С помощью таких вот этико-философских ухищрений Эмерсон сделался мыслителем. Его учение: одна душа в теле, один Бог на небесах. От философов он требует «мудрости», понимаемой им как «нравственная проповедь». Мудрость Платона «безгранична», мудрость Бемена – «здоровая, красивая», мудрость Сведенборга – для него «удобна», мудрость Монтеня – «безнравственна», мудрость Шекспира – «необыкновенна» – Эмерсон ставит вопрос о характере мудрости. Как будто научная философия обусловлена определенной моралью! Иные люди с равной поспешностью способны сочинить как философию порока, так и философию добродетели. Нравственная философия Эмерсона в точности та же, какую можно встретить во всех унитарианских сборниках проповедей, предназначаемых для домашнего употребления (например, у Паркера, Чаннинга и других). Эту же философию, в сущности, исповедуют все приличные люди – от добропорядочных рассыльных до добродетельных китобоев. В лице Эмерсона этическая философия не обрела нового мыслителя, зато нашла проповедника. По своему духовному складу он преимущественно литератор; что бы он ни говорил, что бы он ни писал – ой всегда делал это талантливо. Именно у него соотечественники заимствуют эпиграфы для самых своих добропорядочных и невинных книжек. Поистине Эмерсон стал Эзопом ханжеской американской толпы.

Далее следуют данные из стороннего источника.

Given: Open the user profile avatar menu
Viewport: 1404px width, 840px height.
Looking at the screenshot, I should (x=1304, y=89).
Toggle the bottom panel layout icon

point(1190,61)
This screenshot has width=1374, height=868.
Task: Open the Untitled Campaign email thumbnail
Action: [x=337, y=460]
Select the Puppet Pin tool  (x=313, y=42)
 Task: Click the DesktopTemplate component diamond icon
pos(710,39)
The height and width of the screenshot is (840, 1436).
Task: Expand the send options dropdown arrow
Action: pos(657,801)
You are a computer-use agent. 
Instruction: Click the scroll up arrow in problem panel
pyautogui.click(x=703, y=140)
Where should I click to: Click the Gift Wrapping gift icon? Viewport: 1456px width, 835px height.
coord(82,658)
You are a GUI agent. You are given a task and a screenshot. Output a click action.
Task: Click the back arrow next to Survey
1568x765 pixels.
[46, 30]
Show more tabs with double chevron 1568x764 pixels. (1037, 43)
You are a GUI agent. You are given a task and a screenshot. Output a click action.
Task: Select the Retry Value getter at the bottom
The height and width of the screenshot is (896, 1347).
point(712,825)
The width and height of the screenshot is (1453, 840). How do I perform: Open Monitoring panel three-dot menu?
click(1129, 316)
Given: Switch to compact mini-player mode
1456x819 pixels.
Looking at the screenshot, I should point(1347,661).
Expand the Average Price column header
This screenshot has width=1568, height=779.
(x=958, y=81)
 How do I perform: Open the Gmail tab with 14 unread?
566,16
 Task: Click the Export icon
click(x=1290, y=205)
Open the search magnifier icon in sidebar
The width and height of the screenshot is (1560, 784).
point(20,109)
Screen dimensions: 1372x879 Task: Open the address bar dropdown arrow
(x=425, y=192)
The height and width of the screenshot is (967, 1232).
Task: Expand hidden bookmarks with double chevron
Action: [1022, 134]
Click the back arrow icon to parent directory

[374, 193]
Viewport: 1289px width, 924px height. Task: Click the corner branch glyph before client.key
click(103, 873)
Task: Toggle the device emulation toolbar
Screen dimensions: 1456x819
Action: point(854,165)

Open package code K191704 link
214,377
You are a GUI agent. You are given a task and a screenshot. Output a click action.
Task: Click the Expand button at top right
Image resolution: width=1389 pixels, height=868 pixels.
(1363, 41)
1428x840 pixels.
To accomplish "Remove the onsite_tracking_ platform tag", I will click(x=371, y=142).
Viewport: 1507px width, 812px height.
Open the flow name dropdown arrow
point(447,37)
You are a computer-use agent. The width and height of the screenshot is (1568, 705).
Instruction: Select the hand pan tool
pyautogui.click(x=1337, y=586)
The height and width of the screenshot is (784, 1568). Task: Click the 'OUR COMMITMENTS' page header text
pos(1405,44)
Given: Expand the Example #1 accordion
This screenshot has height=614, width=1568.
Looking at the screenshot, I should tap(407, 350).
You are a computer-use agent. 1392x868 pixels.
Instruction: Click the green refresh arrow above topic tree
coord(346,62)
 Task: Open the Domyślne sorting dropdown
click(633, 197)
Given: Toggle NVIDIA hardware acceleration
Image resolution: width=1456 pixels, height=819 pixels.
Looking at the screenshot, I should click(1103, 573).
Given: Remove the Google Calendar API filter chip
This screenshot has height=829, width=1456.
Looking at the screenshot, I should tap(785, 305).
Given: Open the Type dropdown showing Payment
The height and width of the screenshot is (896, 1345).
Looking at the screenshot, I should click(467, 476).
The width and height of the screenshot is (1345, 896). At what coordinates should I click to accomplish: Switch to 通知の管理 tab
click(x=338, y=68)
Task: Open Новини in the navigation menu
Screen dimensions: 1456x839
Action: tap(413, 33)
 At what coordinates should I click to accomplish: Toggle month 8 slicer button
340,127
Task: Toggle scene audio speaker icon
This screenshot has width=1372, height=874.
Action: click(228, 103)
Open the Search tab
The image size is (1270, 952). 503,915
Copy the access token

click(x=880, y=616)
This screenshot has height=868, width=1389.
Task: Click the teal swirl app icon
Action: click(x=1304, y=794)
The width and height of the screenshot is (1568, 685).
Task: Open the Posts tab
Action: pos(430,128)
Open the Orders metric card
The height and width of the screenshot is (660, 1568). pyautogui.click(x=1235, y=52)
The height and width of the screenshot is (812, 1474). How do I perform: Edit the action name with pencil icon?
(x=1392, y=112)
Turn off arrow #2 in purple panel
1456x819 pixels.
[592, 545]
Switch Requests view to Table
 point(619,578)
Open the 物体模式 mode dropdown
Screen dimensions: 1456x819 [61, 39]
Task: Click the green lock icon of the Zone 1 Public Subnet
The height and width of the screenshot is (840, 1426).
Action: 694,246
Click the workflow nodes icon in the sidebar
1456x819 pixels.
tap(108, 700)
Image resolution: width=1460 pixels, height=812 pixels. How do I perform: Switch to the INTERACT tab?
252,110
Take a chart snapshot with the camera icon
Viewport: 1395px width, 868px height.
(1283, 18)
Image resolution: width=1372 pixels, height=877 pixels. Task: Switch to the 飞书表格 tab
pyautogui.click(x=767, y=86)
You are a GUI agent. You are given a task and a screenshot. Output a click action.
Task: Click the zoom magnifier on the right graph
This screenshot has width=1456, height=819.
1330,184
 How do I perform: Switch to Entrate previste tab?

Порой, однако, литературный дар все же заводит его слишком далеко – во всех тех случаях, когда Эмерсон стремится к глубокомыслию. Конечно, все привыкли к непостижимой выспренности писаний иных философов, но особенно интересно посмотреть, как ученый янки демонстрирует свою ученость. Некоторые изречения Эмерсона, напоминающие откровения оракула и, на взгляд публики, исполненные глубокого смысла, звучат, к примеру, вот так: «Ученость – это знание, не познанное нами». Ах, как это верно, как верно! Правда, я в этом изречении ничего ровным счетом не понял, но, как известно, Эмерсон всегда прав. Скажи он: «Знание – это ученость, которой мы не научились», он, конечно, ошибся бы. Вот видите, сколь важно перевернуть что-либо с ног на голову!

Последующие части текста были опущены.